In November 1996, together with some friends from church, I attended Don Moen's Praise and Worship concert. At one point during the singing, I felt very strongly the presence of the Holy Spirit. Everybody in the congregation was singing the chorus of a song when suddenly I heard a loud sound of a trumpet. I knew that it did not come from the band playing on stage. The sound was of a different tone, so different that it rose above the music being played. I asked my friends if they heard something different with the music but they said no. I cried out to the Lord for I knew it was Him talking to me, commanding me to let go of something I had been holding on tightly in my hands up to that time.

          After months of continuous bible studies, I learned about how God was pleased with Abraham’s faith in giving up Isaac, his son, who was most precious to him. As I read verse by verse, there was so much pain in my heart as if I was Abraham giving away what was also precious to me - the sham of my womanhood. I was willing to sacrifice anything to God, but how?

          It was time for the change that had transpired inside me to manifest on the outside. What took place after that was in total obedience to the Lord and as a response to His great love for me. I went to a salon and had a man's haircut. I stopped putting on make-up and I started wearing men's apparel. I stopped taking hormone pills and I even went to the extent of having my hourglass-shaped body undergo surgery to try to remedy its feminine shape. In other words, I started looking, living and behaving the way I was originally created to be. Sad to say, some of the alterations I had made to my body were irreversible and complete restoration to normalcy was impossible. Moreover, my decision to stop taking hormone pills has meant enduring the effects of hormonal imbalance. There have been major consequences to face but they do not stop me from actively pursuing God's will and purpose for me.

 But, I often wonder why all these things in my life had to happen. As I continue to face realities from my childhood traumas, I begin to understand that the true essence of Christ ministry is in forgiveness. Pain confronts pain. Who says forgiving is easy? But if I do not start now, I would never find out how it gets better as I master the craft.

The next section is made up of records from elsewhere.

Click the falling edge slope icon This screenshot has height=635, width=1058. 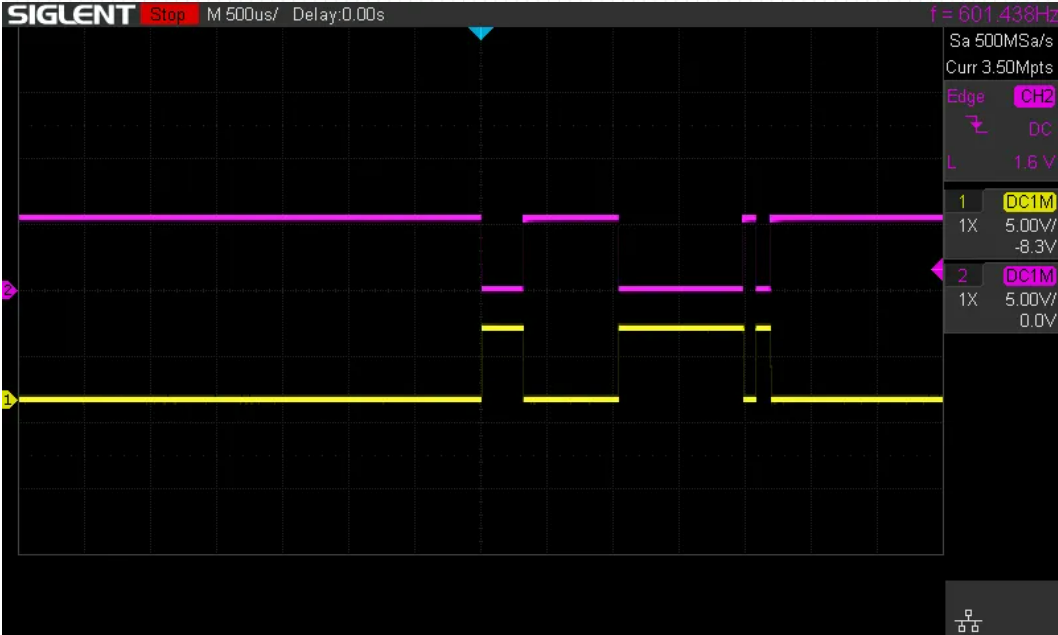pos(979,126)
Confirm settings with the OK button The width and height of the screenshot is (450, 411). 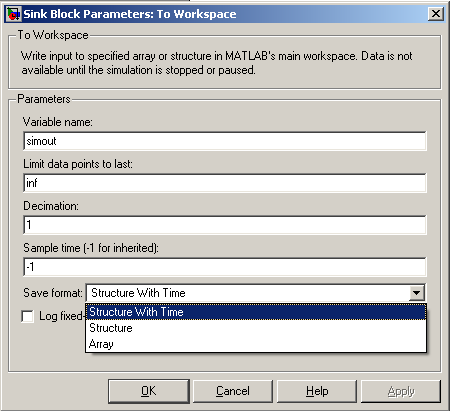pyautogui.click(x=149, y=391)
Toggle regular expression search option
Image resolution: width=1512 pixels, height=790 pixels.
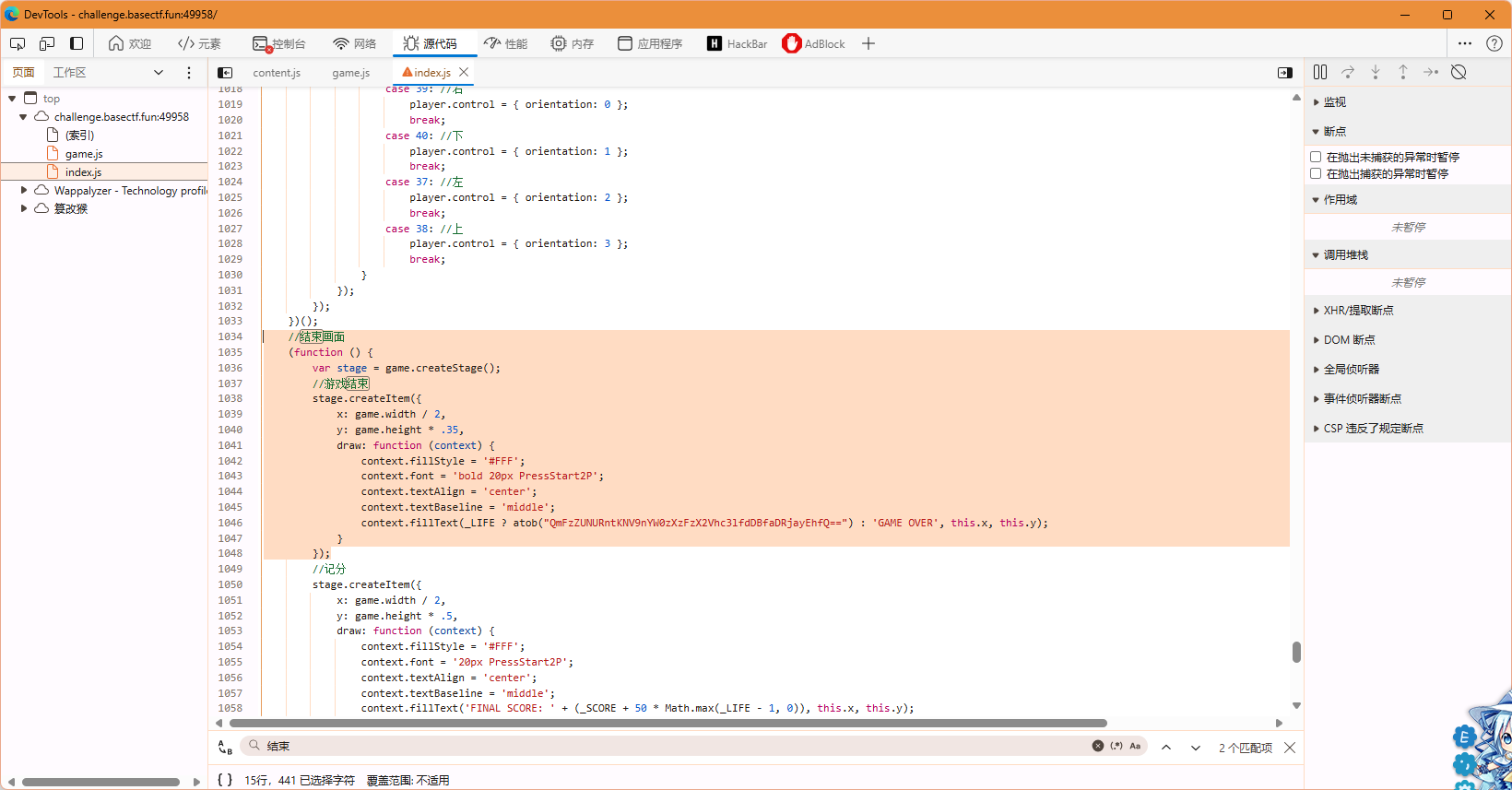pos(1116,746)
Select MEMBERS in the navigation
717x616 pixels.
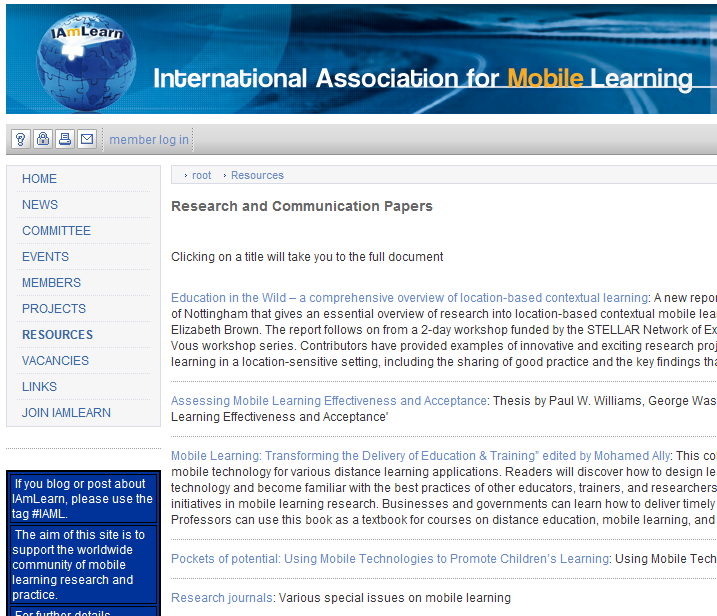(51, 283)
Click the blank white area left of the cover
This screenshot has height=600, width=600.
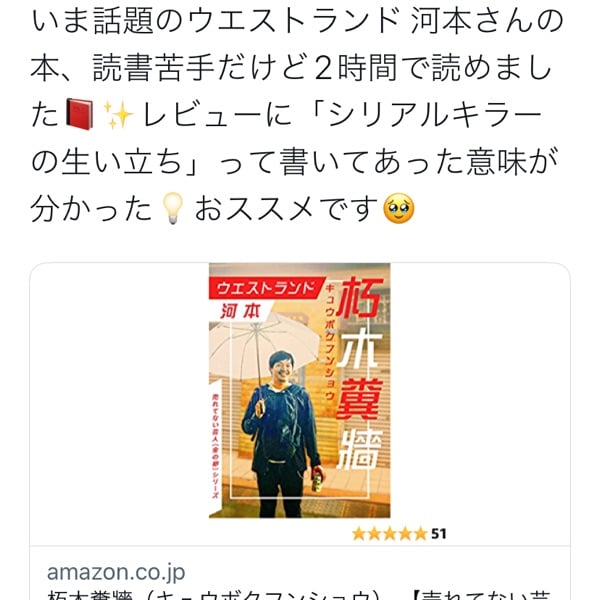coord(119,404)
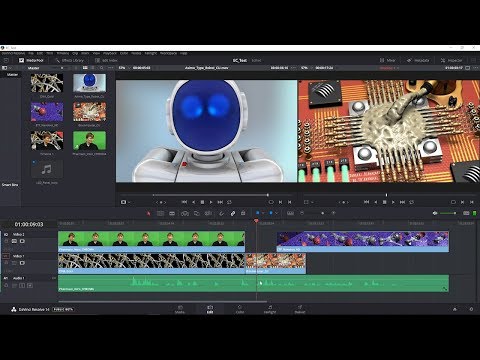The image size is (480, 360).
Task: Open the Playback menu
Action: pos(110,53)
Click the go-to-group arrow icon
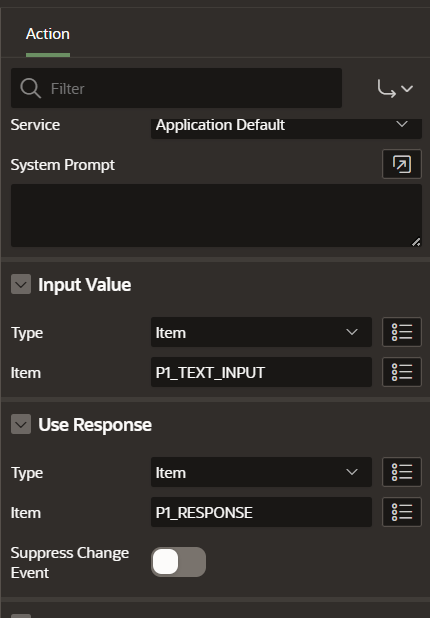 (x=386, y=88)
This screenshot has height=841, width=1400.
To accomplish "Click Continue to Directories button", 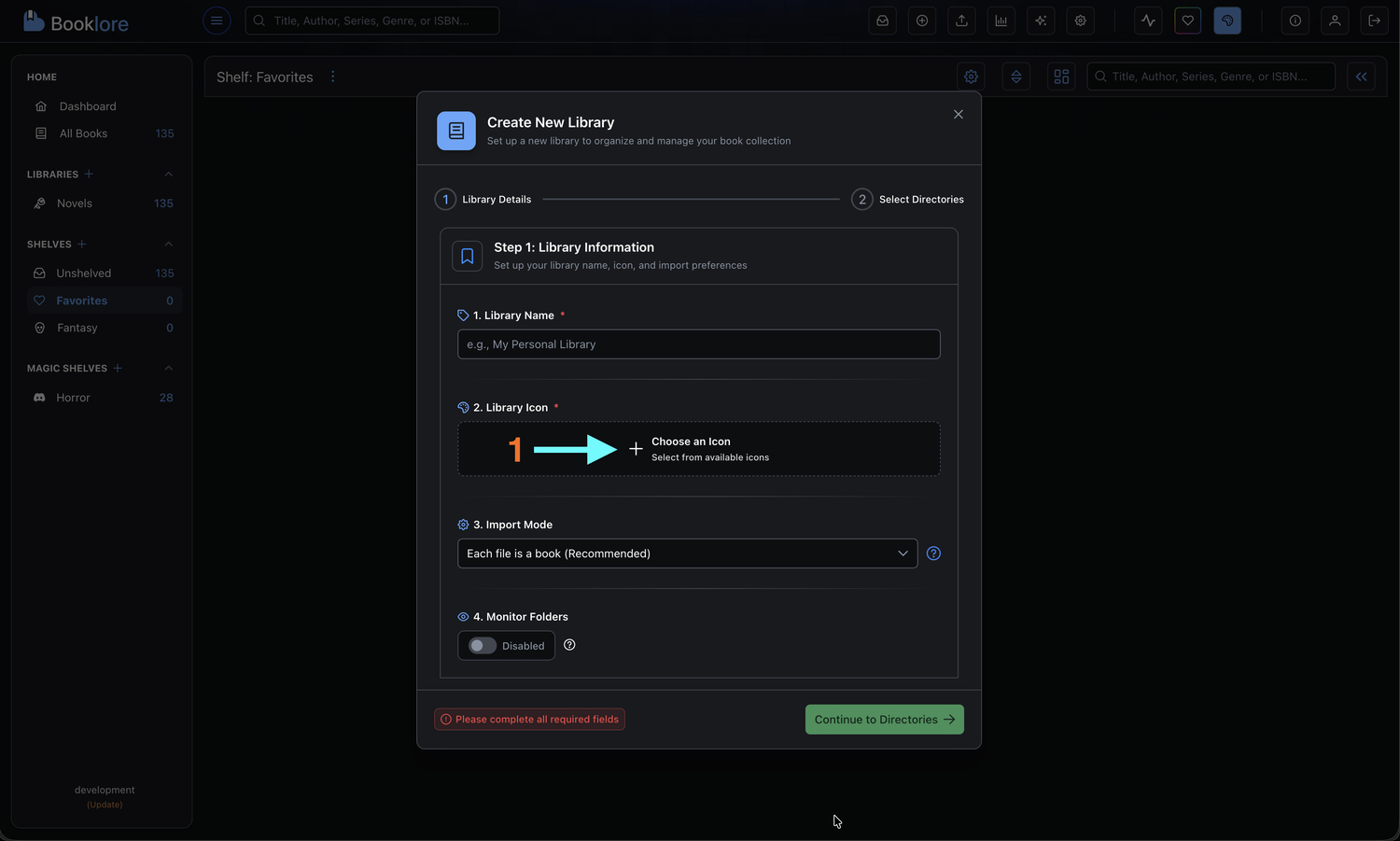I will click(x=883, y=719).
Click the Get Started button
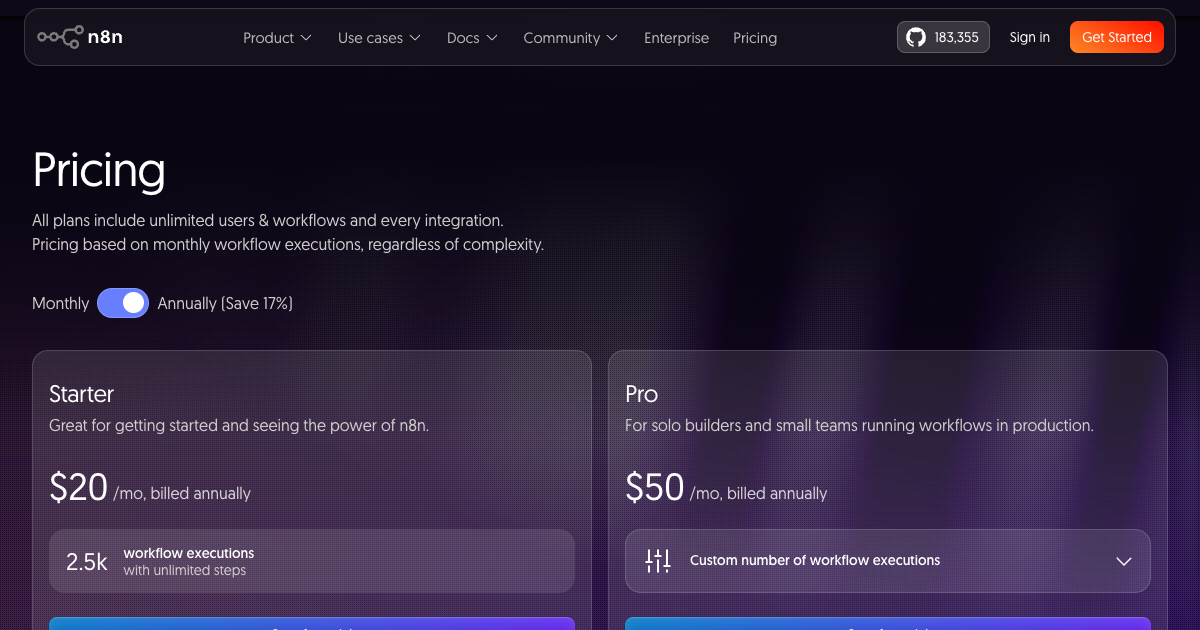The image size is (1200, 630). tap(1116, 37)
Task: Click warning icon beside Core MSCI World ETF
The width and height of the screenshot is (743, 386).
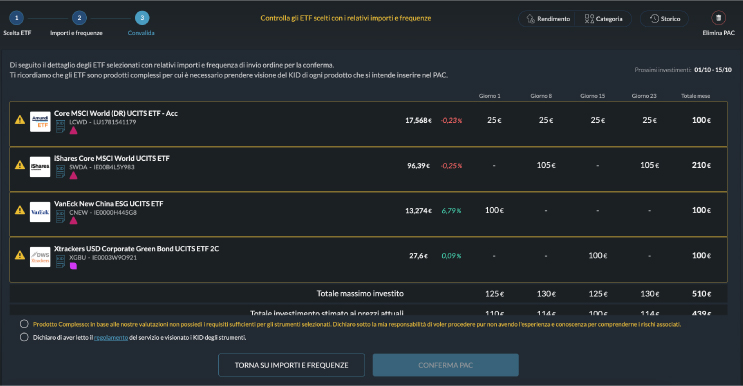Action: pos(20,120)
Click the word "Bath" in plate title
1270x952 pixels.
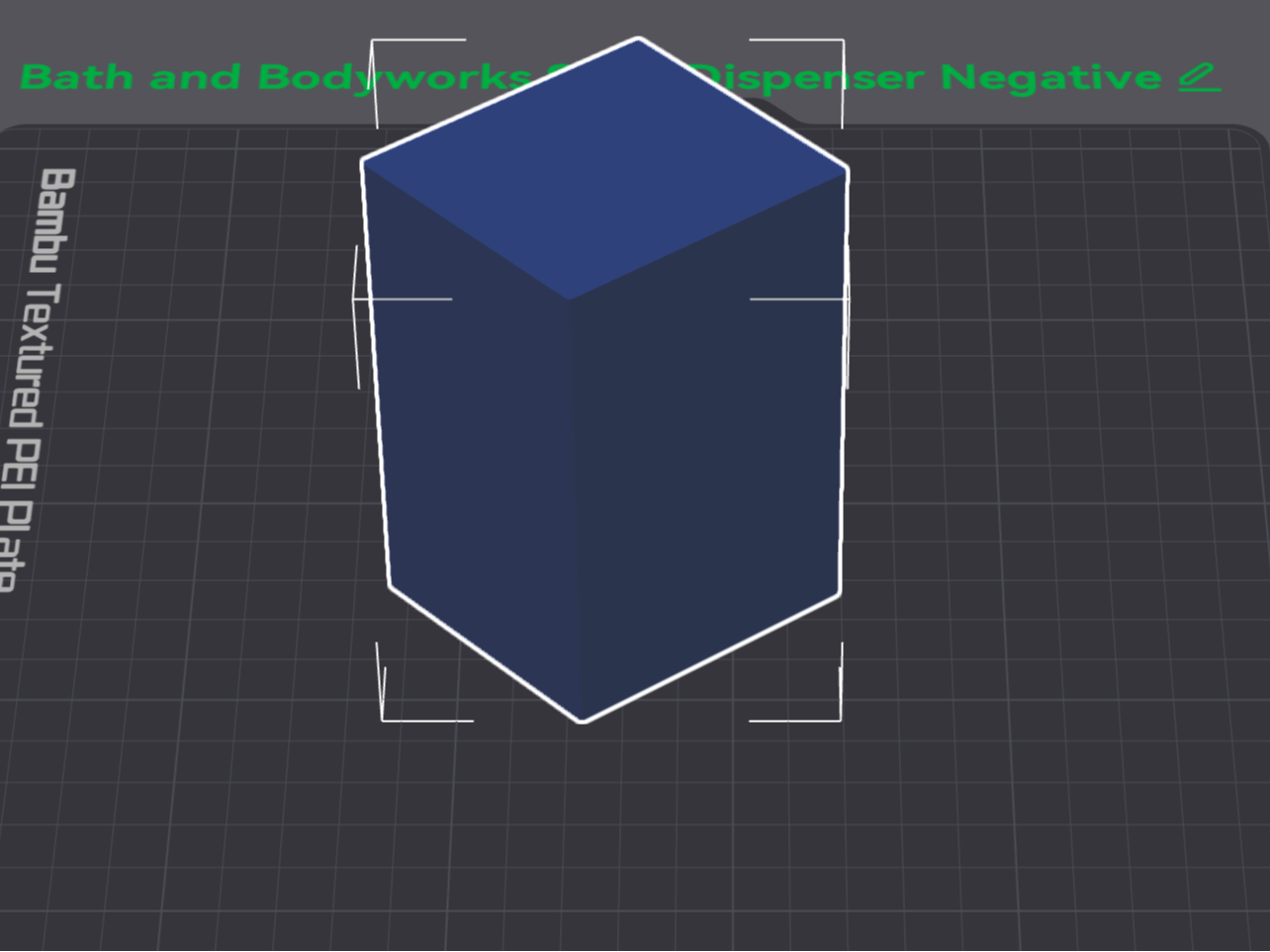pyautogui.click(x=76, y=77)
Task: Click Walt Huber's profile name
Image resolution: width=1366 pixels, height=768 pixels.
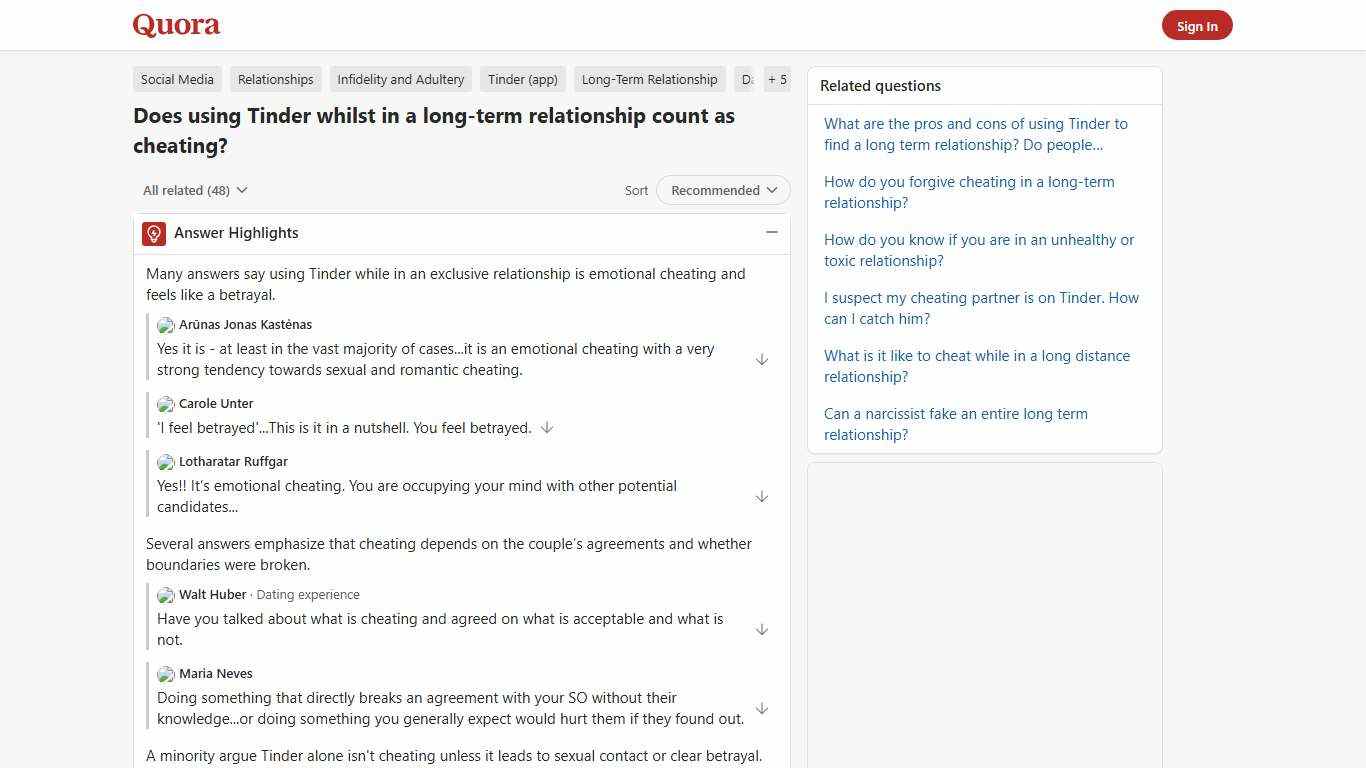Action: click(x=212, y=594)
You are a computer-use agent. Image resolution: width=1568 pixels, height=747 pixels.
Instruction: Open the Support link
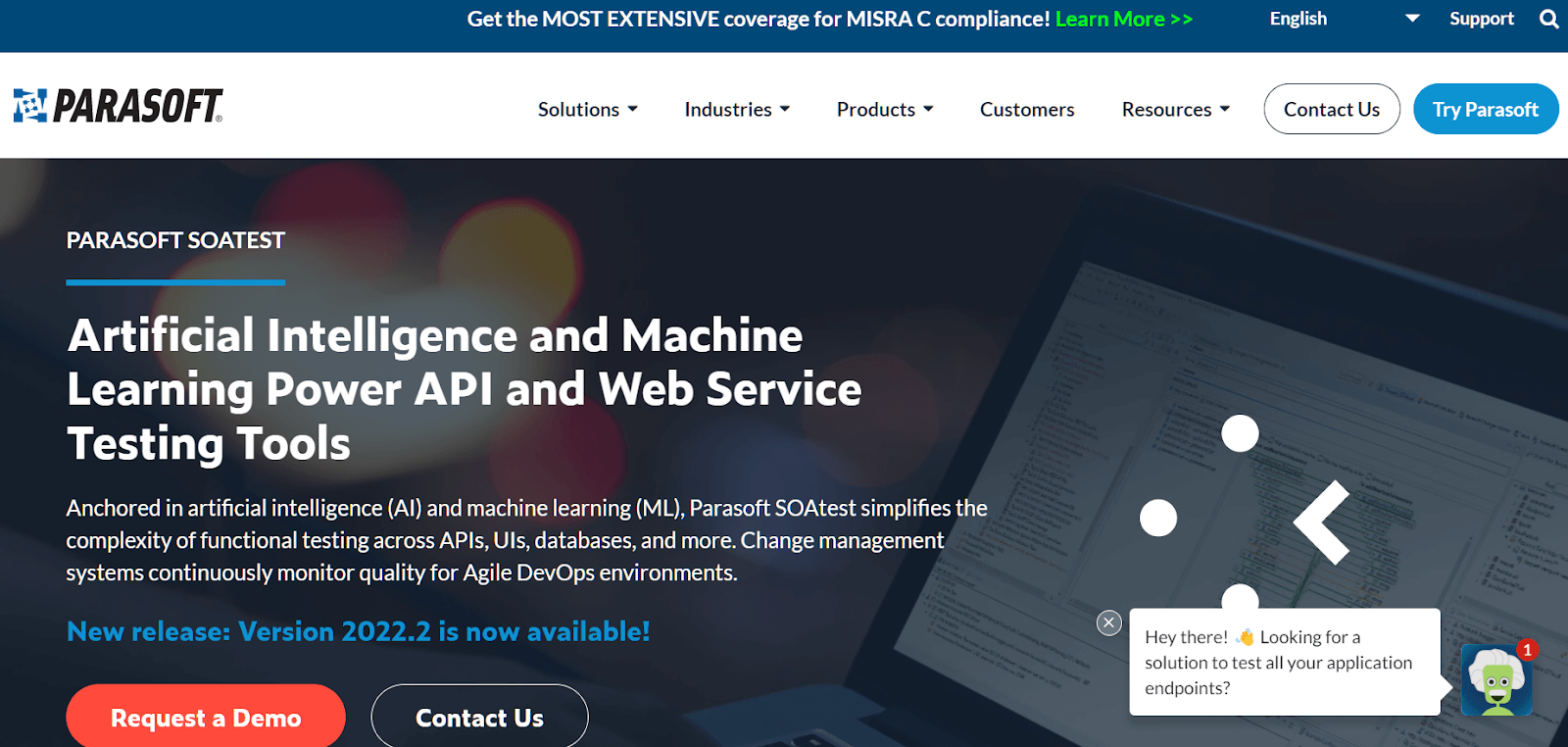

Facing and accepting the facets of my hurts brought by people and situations in my life, I have learned to consciously let go and forgive each detail of all my grief to get to the root and be healed by the loving grace of Jesus Christ. Learning to identify the pain sets a target to change it to good. Most of the time the process is unbearable but what I look forward after an episode, is the victory I receive after the trial. I believe there is no complete healing until the end of our lives. Struggles will pop-up and a lot of times it will be unexpected. Though it is messy and unpredictable at times, the assurance that I have victoriously passed my greatest struggle of all, my “Identity Crisis”, gives me a head start to fulfill the core of relationships and that is love. Love is unconditional. It is almost impossible to truly love with bitterness in my heart.

Everyday is a battle, but everyday I come home to the loving arms of my God to experience His abounding love, grace, strength, peace, and joy. Jesus is all I need. I cannot and will not trade that for anything else in this world.